Student union executive who resigned running for re-election with opposition slate

The sudden resignation of a Concordia Student Union vice president on March 3 may have been pre-election posturing.

Morgan Pudwell announced her resignation with an email accusing the current CSU executive of, among other things, financial mismanagement. Last week, a CSU council meeting descended into chaos when councillors voted to move into closed session to discuss Pudwell’s resignation.

On Monday night, campaigning for the upcoming CSU elections began. CSU elections have a strong party system, candidates for the executive stand as teams, or slates, and candidates for council, who are elected individually, tend to affiliate themselves with an executive slate.

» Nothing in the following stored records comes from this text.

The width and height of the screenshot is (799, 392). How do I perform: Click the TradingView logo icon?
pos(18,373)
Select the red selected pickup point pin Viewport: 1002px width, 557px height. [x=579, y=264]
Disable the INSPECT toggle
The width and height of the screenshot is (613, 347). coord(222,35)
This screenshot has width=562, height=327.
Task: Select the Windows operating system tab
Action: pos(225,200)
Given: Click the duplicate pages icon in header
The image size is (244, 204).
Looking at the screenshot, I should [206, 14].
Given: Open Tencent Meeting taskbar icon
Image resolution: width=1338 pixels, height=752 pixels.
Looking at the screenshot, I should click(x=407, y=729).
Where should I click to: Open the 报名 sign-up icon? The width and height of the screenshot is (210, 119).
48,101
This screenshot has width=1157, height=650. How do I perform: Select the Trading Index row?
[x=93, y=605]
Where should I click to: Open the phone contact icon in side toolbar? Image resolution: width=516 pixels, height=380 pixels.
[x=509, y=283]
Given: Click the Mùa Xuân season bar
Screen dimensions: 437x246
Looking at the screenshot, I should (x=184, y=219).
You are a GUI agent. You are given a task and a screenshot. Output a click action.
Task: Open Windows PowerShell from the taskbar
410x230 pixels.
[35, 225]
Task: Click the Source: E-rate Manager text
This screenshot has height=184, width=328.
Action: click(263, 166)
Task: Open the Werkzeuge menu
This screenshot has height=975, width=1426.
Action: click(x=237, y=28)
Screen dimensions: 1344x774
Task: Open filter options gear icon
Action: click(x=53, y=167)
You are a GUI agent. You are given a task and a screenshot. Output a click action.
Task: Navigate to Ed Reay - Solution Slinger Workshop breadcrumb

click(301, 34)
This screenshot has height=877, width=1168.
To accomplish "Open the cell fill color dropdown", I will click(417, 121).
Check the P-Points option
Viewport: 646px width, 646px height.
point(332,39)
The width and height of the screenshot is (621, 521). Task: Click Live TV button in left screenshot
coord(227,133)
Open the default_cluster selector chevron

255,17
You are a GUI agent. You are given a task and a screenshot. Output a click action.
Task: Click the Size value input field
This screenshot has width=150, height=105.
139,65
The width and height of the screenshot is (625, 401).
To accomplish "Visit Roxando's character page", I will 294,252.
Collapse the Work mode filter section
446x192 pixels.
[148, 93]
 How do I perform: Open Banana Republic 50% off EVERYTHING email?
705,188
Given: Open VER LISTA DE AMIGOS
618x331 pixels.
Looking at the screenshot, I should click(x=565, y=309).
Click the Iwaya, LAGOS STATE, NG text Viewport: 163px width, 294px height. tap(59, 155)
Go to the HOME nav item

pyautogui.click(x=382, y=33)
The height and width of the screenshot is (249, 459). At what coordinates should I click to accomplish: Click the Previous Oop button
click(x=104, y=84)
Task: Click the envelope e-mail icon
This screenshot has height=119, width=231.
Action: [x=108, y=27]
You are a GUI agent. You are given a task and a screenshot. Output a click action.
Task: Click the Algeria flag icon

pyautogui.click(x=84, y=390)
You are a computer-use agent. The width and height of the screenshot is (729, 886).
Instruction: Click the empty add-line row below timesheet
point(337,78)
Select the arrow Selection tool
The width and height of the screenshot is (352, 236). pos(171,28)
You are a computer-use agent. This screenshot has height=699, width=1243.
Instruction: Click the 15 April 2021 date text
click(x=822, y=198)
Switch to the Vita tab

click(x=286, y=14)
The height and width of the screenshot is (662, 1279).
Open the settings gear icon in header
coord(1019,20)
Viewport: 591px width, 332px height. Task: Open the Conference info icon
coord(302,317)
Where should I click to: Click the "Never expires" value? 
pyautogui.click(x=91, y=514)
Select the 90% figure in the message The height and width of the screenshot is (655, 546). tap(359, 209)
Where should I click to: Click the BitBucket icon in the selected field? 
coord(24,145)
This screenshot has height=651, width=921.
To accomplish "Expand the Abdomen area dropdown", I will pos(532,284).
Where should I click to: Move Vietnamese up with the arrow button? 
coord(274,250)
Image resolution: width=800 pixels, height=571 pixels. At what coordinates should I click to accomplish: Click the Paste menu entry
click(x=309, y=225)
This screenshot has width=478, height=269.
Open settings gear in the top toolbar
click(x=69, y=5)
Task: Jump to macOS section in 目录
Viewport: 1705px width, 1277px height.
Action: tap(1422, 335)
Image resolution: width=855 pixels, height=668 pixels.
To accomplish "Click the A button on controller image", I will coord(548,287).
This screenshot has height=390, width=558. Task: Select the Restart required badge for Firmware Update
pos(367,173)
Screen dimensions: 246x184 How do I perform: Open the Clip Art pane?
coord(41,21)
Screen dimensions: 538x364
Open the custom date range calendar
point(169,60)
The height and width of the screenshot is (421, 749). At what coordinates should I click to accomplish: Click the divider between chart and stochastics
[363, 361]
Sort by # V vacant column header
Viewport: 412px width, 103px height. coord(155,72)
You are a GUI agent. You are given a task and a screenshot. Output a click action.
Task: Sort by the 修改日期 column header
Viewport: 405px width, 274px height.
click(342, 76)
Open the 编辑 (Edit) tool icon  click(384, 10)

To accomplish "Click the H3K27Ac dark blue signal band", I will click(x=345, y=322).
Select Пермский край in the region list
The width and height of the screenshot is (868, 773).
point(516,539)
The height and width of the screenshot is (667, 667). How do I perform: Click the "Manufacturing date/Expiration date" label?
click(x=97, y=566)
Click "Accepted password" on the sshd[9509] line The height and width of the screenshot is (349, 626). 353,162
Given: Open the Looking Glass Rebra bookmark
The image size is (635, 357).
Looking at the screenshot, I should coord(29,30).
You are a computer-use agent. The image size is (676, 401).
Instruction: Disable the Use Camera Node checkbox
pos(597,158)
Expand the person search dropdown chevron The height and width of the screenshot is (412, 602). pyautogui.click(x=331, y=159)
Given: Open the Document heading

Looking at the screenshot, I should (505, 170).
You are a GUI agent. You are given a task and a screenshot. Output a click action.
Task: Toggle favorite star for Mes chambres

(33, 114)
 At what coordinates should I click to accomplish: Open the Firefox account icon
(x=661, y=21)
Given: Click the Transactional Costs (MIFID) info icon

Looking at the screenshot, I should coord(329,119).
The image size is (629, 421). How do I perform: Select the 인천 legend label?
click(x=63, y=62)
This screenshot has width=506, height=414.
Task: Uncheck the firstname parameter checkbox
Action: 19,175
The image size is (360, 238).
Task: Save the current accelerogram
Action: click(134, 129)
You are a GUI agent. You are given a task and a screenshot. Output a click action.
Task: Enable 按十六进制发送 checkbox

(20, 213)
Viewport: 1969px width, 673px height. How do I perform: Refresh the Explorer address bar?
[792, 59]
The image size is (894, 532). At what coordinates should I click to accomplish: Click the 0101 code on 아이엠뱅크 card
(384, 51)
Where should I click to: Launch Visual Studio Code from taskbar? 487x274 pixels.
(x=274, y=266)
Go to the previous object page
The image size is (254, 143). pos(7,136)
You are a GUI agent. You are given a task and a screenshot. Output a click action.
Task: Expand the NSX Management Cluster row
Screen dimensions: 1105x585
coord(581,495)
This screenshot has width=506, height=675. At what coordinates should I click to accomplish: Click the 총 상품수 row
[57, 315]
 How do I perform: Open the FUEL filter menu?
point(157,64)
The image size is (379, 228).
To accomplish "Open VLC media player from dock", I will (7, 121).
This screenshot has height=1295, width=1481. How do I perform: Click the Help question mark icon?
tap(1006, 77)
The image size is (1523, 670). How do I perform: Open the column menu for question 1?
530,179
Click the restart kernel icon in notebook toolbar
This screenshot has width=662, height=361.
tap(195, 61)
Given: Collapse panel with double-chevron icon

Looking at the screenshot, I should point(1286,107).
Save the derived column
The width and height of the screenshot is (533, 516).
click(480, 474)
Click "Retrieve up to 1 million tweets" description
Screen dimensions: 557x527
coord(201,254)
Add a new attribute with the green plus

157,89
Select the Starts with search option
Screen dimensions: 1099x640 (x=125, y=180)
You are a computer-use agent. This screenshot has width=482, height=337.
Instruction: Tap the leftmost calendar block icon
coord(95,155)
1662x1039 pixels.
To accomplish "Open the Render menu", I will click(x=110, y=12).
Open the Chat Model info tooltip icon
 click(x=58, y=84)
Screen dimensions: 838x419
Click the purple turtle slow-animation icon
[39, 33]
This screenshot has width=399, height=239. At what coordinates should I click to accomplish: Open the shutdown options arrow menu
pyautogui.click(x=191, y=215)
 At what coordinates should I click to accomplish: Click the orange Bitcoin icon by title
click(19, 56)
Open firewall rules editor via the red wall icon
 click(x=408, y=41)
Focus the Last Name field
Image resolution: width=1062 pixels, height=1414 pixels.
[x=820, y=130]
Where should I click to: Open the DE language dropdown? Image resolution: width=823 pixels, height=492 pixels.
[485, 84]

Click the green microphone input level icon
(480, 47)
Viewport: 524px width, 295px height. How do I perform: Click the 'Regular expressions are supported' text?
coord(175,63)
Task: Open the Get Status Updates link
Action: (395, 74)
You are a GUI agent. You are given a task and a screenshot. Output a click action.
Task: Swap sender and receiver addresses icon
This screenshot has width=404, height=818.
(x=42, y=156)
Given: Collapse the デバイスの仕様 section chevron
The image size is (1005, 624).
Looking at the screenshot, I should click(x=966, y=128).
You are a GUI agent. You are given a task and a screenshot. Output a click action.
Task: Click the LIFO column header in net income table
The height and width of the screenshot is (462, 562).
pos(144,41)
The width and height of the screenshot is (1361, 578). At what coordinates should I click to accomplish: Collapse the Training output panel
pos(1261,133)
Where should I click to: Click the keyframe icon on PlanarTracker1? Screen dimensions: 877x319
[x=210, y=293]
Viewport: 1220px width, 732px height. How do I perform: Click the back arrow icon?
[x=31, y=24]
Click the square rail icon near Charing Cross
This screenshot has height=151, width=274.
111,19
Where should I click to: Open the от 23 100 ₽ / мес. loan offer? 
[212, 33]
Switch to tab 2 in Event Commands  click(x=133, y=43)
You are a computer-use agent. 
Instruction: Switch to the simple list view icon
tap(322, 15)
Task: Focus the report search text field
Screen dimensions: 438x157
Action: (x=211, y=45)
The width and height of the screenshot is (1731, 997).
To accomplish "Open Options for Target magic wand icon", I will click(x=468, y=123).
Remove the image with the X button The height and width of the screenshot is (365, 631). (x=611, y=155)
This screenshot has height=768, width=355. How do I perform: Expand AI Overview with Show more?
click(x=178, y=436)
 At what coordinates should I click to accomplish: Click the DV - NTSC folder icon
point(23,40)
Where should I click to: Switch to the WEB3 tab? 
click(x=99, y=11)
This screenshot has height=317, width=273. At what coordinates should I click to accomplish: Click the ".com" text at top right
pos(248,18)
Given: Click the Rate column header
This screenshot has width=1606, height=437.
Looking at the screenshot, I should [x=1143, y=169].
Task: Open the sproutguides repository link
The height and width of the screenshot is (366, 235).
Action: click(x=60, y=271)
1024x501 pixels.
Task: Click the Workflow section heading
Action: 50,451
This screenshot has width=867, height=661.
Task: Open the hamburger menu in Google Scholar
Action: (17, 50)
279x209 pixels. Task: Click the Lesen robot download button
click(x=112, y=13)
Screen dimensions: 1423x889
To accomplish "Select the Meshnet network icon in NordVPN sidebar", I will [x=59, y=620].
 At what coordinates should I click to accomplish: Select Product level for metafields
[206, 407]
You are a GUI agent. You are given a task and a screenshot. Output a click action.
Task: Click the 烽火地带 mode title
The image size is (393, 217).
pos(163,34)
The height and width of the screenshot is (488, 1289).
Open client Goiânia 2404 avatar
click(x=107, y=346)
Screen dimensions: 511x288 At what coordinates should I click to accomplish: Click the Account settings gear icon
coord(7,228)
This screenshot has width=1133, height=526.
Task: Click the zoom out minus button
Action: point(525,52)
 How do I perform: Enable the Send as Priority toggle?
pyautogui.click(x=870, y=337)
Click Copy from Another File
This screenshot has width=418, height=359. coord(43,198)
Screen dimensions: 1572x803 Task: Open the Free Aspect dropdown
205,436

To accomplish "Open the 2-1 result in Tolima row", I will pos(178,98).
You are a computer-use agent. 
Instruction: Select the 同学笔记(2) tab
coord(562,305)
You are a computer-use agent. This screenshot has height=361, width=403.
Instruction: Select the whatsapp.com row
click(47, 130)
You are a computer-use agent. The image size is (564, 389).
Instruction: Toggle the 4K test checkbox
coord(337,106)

This year, there are two slates running: Action, which has close ties to the current executive and Your Concordia, an opposition slate.

Pudwell is standing for vice president with Your Concordia and the slate has turned her accusations and the reaction to them into election issues. In an interview with student newspaper the Link, Pudwell claimed that she was only approached to stand with the slate after her resignation.

But considering the amount of work that goes into organizing a CSU election campaign, I find it difficult to believe that a slate would switch one of its vice presidential candidates less than two weeks before the beginning of the campaign. It also seems pretty clear that Pudwell’s opponents knew something was up, an open letter criticizing her was released on March 9, and signed by several members of the Action slate.

It’s worth noting that while Your Concordia may be an opposition slate, it’s hardly a group of CSU outsiders. Several members of the group, including presidential candidate Lex Gill, were elected to council last year as members of the slate headed up by the current executive.

It’s also going to be interesting to see how the Link handles election coverage, Gill and the paper’s editor-in-chief, Justin Giovannetti share a blog. While this certainly isn’t a secret, I wonder whether the average Link reader would be aware of it. Giovannetti has said, on Twitter, that he won’t be writing about the election. But writing isn’t the only area with the potential for conflicts of interest when a newspaper editor has close ties to a political candidate. (UPDATE: Link editor says steps taken to prevent conflict of interest)

It’s also become clear that Action candidates were involved with the small, mysterious protest outside the Link’s office on March 7.